-------- SUPPLIED DATA --------
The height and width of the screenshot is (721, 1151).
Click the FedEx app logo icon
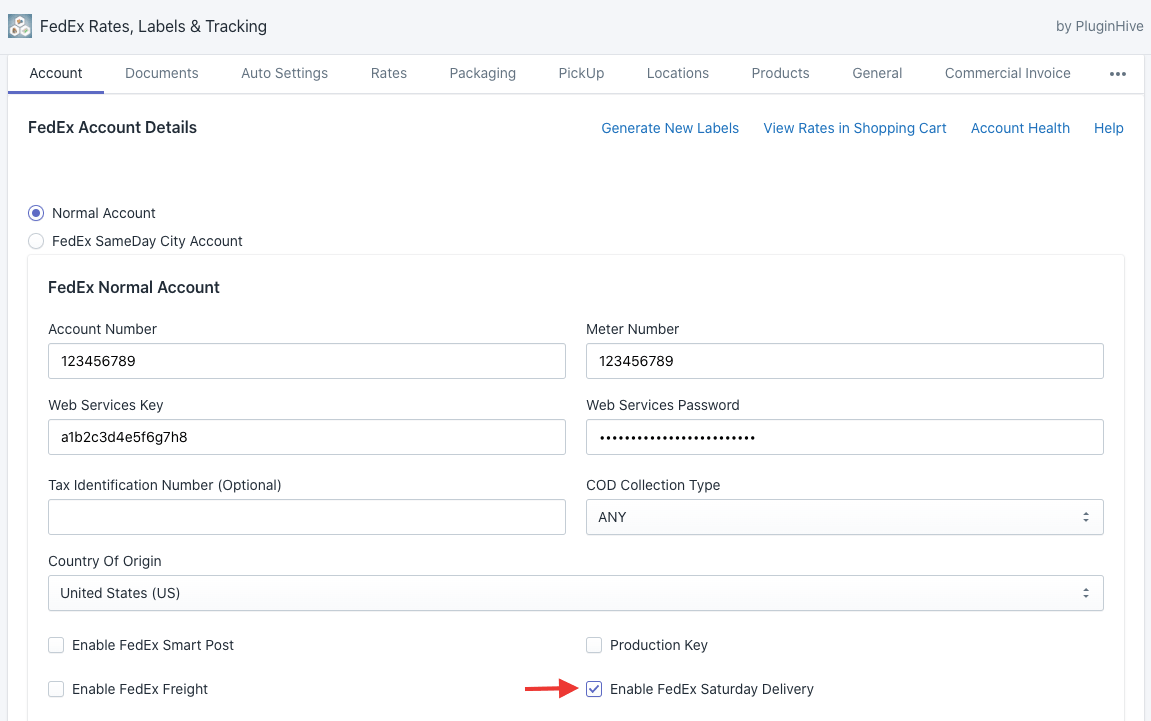coord(19,26)
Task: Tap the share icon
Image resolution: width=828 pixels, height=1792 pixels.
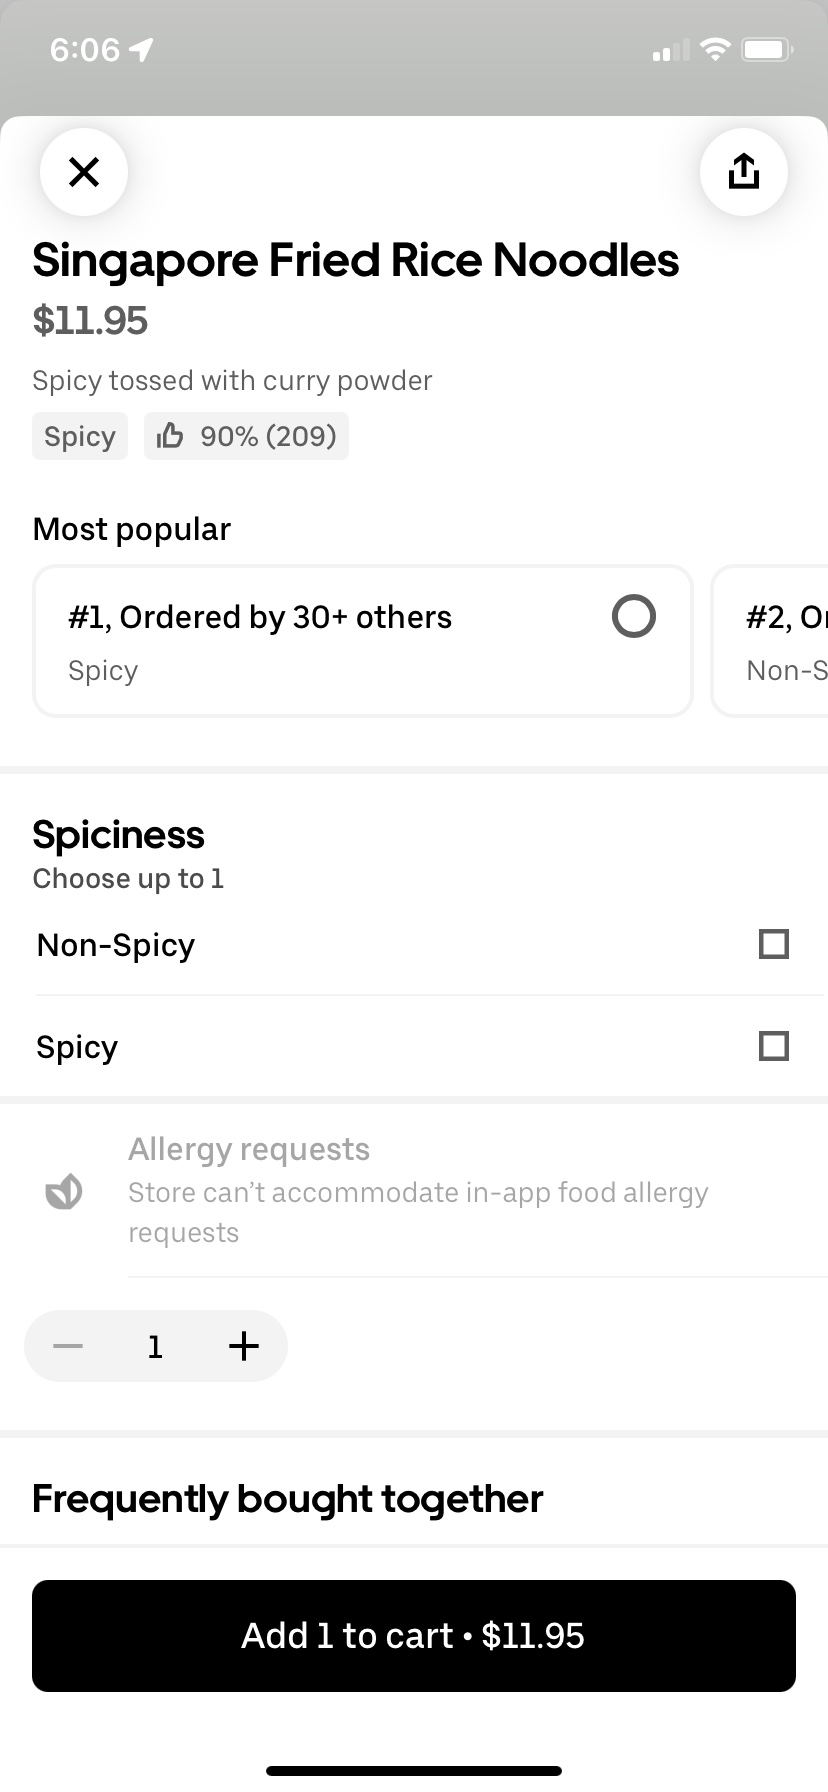Action: (x=743, y=172)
--------
■ PROBLEM STATEMENT ■
Apart from the images, everything in the records must be repeated exactly.

■ TASK OUTPUT ■
The height and width of the screenshot is (721, 1151).
Click the FedEx app logo icon
coord(19,26)
Task: Tap the share icon
Image resolution: width=828 pixels, height=1792 pixels.
Action: (x=743, y=172)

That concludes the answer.